German cognitive training software

NeuroNation and its associated medical app NeuroNation MED are cognitive training software applications developed by the German healthcare technology company Synaptikon GmbH. NeuroNation was launched in 2011.

== Platform ==
The online platform was launched in 2011, and initially served Germany, Austria, and Switzerland. In 2014, Der Spiegel and XLHealth AG bought a 25% stake in NeuroNation, financing an expansion into English, French, Spanish, Italian, Russian, Japanese, and Portuguese markets.

NeuroNation is a multi-modal cognitive training application for prevention of neurodegenerative diseases and cognitive enhancement.

Its use is reimbursed by several German health insurers, including Deutsche BKK. While the NeuroNation app and similar ones are heavily advertised with claims of improving general cognitive function, there is no evidence to show that NeuroNation or similar programs do so; at most they improve performance in the training tasks given in the program.

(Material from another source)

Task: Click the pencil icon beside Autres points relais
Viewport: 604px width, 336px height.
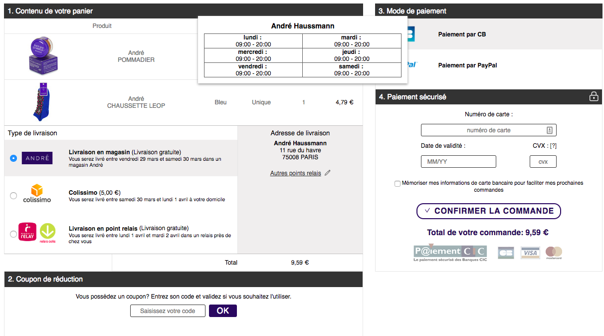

The program began with a single-payment model, later shifting to a subscription business model. The app offers some content free, while other activities are available through in-app purchases.

== Scientific research ==
In the "Intera-KT" project, NeuroNation collaborated  with the Berlin University Hospital Charité and other partners to digitise paper-based cognitive tests.

NeuroNation is currently participating in a study on the effects of independent cognitive training using Neuronation MED on patients with mild cognitive disorders and patients with Post COVID-19 condition.

In several studies, healthy participants who have used NeuroNation as a cognitive training tool have shown positive effects for working memory, memory, and executive functions. One study by MSH Medical School Hamburg and the University of Würzburg observed that subjects who participated in NeuroNation exercises exhibited improved memory, concentration, and general well-being.